I would reserve a stall at the smaller barn before it fills up with the other boarders jumping ship. ONLY AFTER I reserve a stall, would I talk to this particular BO and let them know why you are leaving, as you give notice. Life is too short. Horses are to enjoy, and the barn should be a place to be happy, not put up with miserable rude people. Normally I would talk to BO/BM first, but it sounds like they have anew agenda and really won't care much.


----------



## Hidalgo13 (Dec 24, 2010)

I had barn trouble too (but for other reasons), and there was this one barn 15 minutes further down the road from my other barn that seemed perfect, but I hesitated for around a year before I scheduled a lesson there. It was so darn wonderful I changed barns right away, and I realized that waiting a year was a waste of time! I'm mad I didn't move sooner, so if you feel good about the other place, don't hesitate or wait! From the sounds of it they aren't going to change their ways anytime soon at your current barn, and 650$/month is a lot. For that price I'd expect good quality service, which you aren't getting...


----------



## Hidalgo13 (Dec 24, 2010)

> I would reserve a stall at the smaller barn before it fills up with the other boarders jumping ship. ONLY AFTER I reserve a stall, would I talk to this particular BO and let them know why you are leaving, as you give notice. Life is too short. Horses are to enjoy, and the barn should be a place to be happy, not put up with miserable rude people. Normally I would talk to BO/BM first, but it sounds like they have anew agenda and really won't care much.


a very wise idea.


----------



## deserthorsewoman (Sep 13, 2011)

Sounds like that new trainer is on a mission. I'd find me a new barn, like, yesterday, give notice and be out of there.


----------



## mls (Nov 28, 2006)

Honestly my first shudder was the fact they stand stallions. The insurance for care and custody in a boarding situation is incredible. Add stallions to the equation and - no way.

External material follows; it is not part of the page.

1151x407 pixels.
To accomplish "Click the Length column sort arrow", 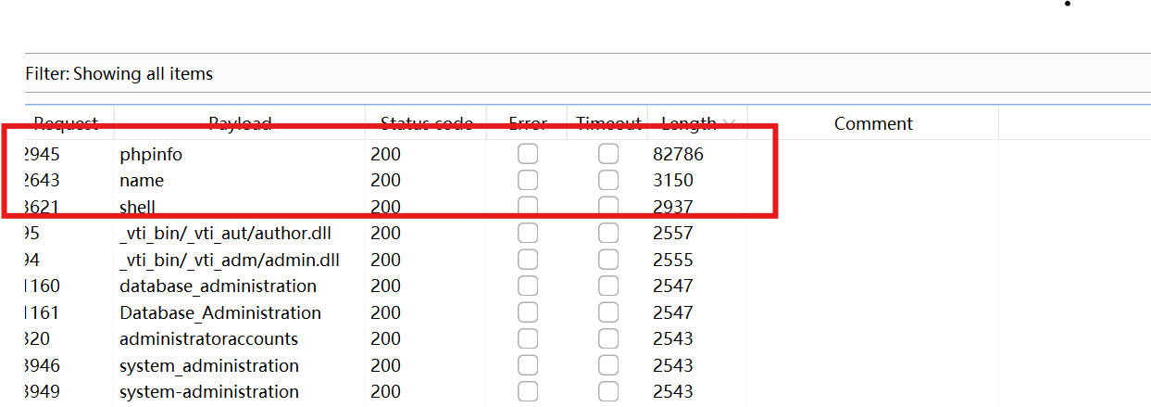I will [730, 124].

Tour the other barn and get a feel for what it's like.


----------



## DimSum (Mar 28, 2012)

As the others have said, I'd move on to bigger and better things


----------



## cakemom (Jul 4, 2010)

The one thing I'll add is, in their eyes you are a child. Your mother is your money, and that's all these people are after. Id view the other barn, reserve and then have your mother speak to the owner at your current barn and pay notice per your contract.
_Posted via Mobile Device_


----------



## Palomine (Oct 30, 2010)

Talk to your mother, get her to reserve stall at other barn, as I imagine that will be filling up fast and then get out asap.

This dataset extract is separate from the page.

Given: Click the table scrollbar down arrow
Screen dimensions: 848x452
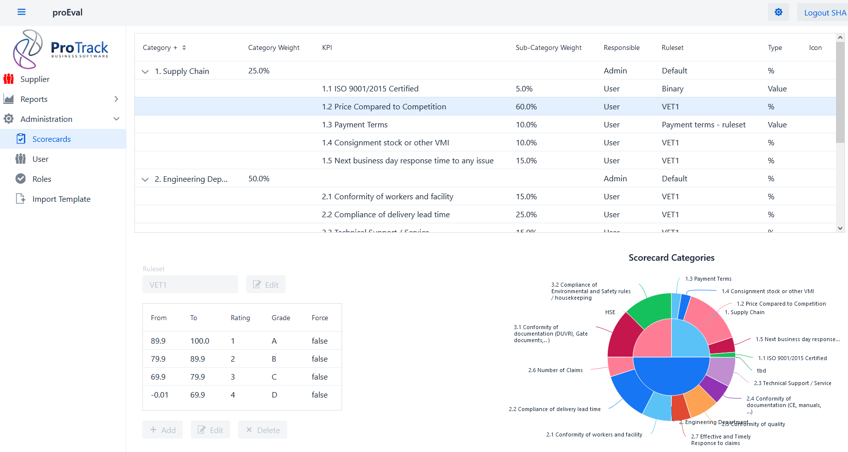Looking at the screenshot, I should pyautogui.click(x=840, y=228).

I doubt in this situation I would be giving notice, as I would want my horse out of there. And go ahead and move all your tack first too, as it may disappear once they know you are leaving.

"Trainers" like this one, will end up ruining her boarding business pretty quickly too.

AND it may be that this "trainer" has actually LEASED the barn, and only has to put up with you all, until she can run you off.

That is actually what it sounds like to me.


----------



## Wyndrunner (Mar 29, 2013)

I agree with Palomine, sounds like maybe they have leased all or part of the barn to a trainer. When I took over my current situation as BM the BO had leased one of the barns to a pair of trainers that had no regard for the other boarders at all. They ran the round pens, arenas and everything else like it was theirs. They didn't last long with me and are now gone.

I agree that you should talk to your mother, she sounds supportive, lease at the new barn, move your tack and horse as soon as you can even if you have to pay for the full month based on contract, notice etc... Your horse and happiness is what is most important and you can not really enjoy your time with your horse in an environment like that.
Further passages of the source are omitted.